== ASSIGNMENT ==
The answer must be every entry, retyped without a single difference.

== DATA FOR ANALYSIS ==
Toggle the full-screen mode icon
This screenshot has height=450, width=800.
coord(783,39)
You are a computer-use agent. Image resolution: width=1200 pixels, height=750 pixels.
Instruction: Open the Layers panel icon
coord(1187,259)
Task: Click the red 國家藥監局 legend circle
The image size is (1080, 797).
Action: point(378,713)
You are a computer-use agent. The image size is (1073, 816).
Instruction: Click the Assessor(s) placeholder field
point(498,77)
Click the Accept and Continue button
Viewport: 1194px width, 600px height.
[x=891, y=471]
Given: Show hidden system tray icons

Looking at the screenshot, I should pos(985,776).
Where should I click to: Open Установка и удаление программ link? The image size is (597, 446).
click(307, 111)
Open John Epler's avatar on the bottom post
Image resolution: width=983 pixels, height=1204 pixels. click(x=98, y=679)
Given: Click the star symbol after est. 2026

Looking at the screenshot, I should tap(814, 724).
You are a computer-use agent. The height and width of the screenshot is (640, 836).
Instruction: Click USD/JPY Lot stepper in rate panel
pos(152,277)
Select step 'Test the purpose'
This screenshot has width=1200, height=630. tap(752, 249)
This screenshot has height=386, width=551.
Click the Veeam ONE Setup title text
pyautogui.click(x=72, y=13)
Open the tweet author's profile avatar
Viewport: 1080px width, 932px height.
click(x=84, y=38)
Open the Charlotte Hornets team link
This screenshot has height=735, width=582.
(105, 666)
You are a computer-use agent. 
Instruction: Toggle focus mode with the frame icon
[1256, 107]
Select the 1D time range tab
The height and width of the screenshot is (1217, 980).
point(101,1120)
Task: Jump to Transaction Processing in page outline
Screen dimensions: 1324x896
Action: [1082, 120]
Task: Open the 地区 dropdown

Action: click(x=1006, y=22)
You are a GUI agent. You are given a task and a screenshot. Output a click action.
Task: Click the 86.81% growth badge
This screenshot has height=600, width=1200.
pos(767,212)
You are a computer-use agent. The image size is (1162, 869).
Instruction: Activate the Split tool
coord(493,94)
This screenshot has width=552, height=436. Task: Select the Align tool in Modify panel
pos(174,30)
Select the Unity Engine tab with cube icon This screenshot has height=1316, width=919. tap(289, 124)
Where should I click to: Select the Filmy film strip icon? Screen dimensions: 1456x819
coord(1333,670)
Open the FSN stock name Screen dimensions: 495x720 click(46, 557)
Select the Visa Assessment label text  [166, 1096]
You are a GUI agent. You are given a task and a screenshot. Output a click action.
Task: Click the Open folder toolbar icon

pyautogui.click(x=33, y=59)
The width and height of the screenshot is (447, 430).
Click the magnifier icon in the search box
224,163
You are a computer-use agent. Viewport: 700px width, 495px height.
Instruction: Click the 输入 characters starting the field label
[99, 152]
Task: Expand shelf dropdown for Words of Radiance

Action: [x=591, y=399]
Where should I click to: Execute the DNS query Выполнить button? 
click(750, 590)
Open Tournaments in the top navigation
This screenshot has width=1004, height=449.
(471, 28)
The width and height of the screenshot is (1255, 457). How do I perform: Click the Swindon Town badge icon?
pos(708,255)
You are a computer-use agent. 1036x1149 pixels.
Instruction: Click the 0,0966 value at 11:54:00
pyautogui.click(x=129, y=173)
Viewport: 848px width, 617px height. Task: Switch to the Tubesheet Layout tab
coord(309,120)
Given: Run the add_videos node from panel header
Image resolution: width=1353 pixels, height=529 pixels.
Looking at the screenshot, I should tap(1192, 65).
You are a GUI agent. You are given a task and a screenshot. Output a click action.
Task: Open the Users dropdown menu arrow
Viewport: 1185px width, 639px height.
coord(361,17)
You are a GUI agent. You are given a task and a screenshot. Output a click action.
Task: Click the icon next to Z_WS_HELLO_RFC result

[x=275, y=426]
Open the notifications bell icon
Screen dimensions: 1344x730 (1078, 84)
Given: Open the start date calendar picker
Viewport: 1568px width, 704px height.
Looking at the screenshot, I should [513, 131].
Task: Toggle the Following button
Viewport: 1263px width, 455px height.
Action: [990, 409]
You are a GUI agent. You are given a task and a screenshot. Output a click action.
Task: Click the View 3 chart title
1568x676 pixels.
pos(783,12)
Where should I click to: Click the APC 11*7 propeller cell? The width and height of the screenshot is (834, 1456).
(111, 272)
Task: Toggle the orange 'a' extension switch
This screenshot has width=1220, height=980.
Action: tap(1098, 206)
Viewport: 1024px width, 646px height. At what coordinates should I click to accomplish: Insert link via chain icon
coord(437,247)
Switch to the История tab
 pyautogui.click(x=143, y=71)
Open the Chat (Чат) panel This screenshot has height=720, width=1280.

== SOLUTION ==
Toggle the full-screen mode icon
This screenshot has height=450, width=800.
coord(783,39)
You are a computer-use agent. Image resolution: width=1200 pixels, height=750 pixels.
Instruction: Open the Layers panel icon
coord(1187,259)
Task: Click the red 國家藥監局 legend circle
The image size is (1080, 797).
Action: point(378,713)
You are a computer-use agent. The image size is (1073, 816).
Instruction: Click the Assessor(s) placeholder field
point(498,77)
Click the Accept and Continue button
Viewport: 1194px width, 600px height.
[x=891, y=471]
Given: Show hidden system tray icons

Looking at the screenshot, I should pos(985,776).
Where should I click to: Open Установка и удаление программ link? The image size is (597, 446).
click(307, 111)
Open John Epler's avatar on the bottom post
Image resolution: width=983 pixels, height=1204 pixels. click(x=98, y=679)
Given: Click the star symbol after est. 2026

Looking at the screenshot, I should tap(814, 724).
You are a computer-use agent. The height and width of the screenshot is (640, 836).
Instruction: Click USD/JPY Lot stepper in rate panel
pos(152,277)
Select step 'Test the purpose'
This screenshot has width=1200, height=630. tap(752, 249)
This screenshot has height=386, width=551.
Click the Veeam ONE Setup title text
pyautogui.click(x=72, y=13)
Open the tweet author's profile avatar
Viewport: 1080px width, 932px height.
click(x=84, y=38)
Open the Charlotte Hornets team link
This screenshot has height=735, width=582.
(105, 666)
You are a computer-use agent. 
Instruction: Toggle focus mode with the frame icon
[1256, 107]
Select the 1D time range tab
The height and width of the screenshot is (1217, 980).
point(101,1120)
Task: Jump to Transaction Processing in page outline
Screen dimensions: 1324x896
Action: [1082, 120]
Task: Open the 地区 dropdown

Action: click(x=1006, y=22)
You are a GUI agent. You are given a task and a screenshot. Output a click action.
Task: Click the 86.81% growth badge
This screenshot has height=600, width=1200.
pos(767,212)
You are a computer-use agent. The image size is (1162, 869).
Instruction: Activate the Split tool
coord(493,94)
This screenshot has width=552, height=436. Task: Select the Align tool in Modify panel
pos(174,30)
Select the Unity Engine tab with cube icon This screenshot has height=1316, width=919. tap(289, 124)
Where should I click to: Select the Filmy film strip icon? Screen dimensions: 1456x819
coord(1333,670)
Open the FSN stock name Screen dimensions: 495x720 click(46, 557)
Select the Visa Assessment label text  [166, 1096]
You are a GUI agent. You are given a task and a screenshot. Output a click action.
Task: Click the Open folder toolbar icon

pyautogui.click(x=33, y=59)
The width and height of the screenshot is (447, 430).
Click the magnifier icon in the search box
224,163
You are a computer-use agent. Viewport: 700px width, 495px height.
Instruction: Click the 输入 characters starting the field label
[99, 152]
Task: Expand shelf dropdown for Words of Radiance

Action: [x=591, y=399]
Where should I click to: Execute the DNS query Выполнить button? 
click(750, 590)
Open Tournaments in the top navigation
This screenshot has width=1004, height=449.
(471, 28)
The width and height of the screenshot is (1255, 457). How do I perform: Click the Swindon Town badge icon?
pos(708,255)
You are a computer-use agent. 1036x1149 pixels.
Instruction: Click the 0,0966 value at 11:54:00
pyautogui.click(x=129, y=173)
Viewport: 848px width, 617px height. Task: Switch to the Tubesheet Layout tab
coord(309,120)
Given: Run the add_videos node from panel header
Image resolution: width=1353 pixels, height=529 pixels.
Looking at the screenshot, I should tap(1192, 65).
You are a GUI agent. You are given a task and a screenshot. Output a click action.
Task: Open the Users dropdown menu arrow
Viewport: 1185px width, 639px height.
coord(361,17)
You are a GUI agent. You are given a task and a screenshot. Output a click action.
Task: Click the icon next to Z_WS_HELLO_RFC result

[x=275, y=426]
Open the notifications bell icon
Screen dimensions: 1344x730 (1078, 84)
Given: Open the start date calendar picker
Viewport: 1568px width, 704px height.
Looking at the screenshot, I should [513, 131].
Task: Toggle the Following button
Viewport: 1263px width, 455px height.
Action: [990, 409]
You are a GUI agent. You are given a task and a screenshot. Output a click action.
Task: Click the View 3 chart title
1568x676 pixels.
pos(783,12)
Where should I click to: Click the APC 11*7 propeller cell? The width and height of the screenshot is (834, 1456).
(111, 272)
Task: Toggle the orange 'a' extension switch
This screenshot has width=1220, height=980.
Action: tap(1098, 206)
Viewport: 1024px width, 646px height. At what coordinates should I click to accomplish: Insert link via chain icon
coord(437,247)
Switch to the История tab
 pyautogui.click(x=143, y=71)
Open the Chat (Чат) panel This screenshot has height=720, width=1280.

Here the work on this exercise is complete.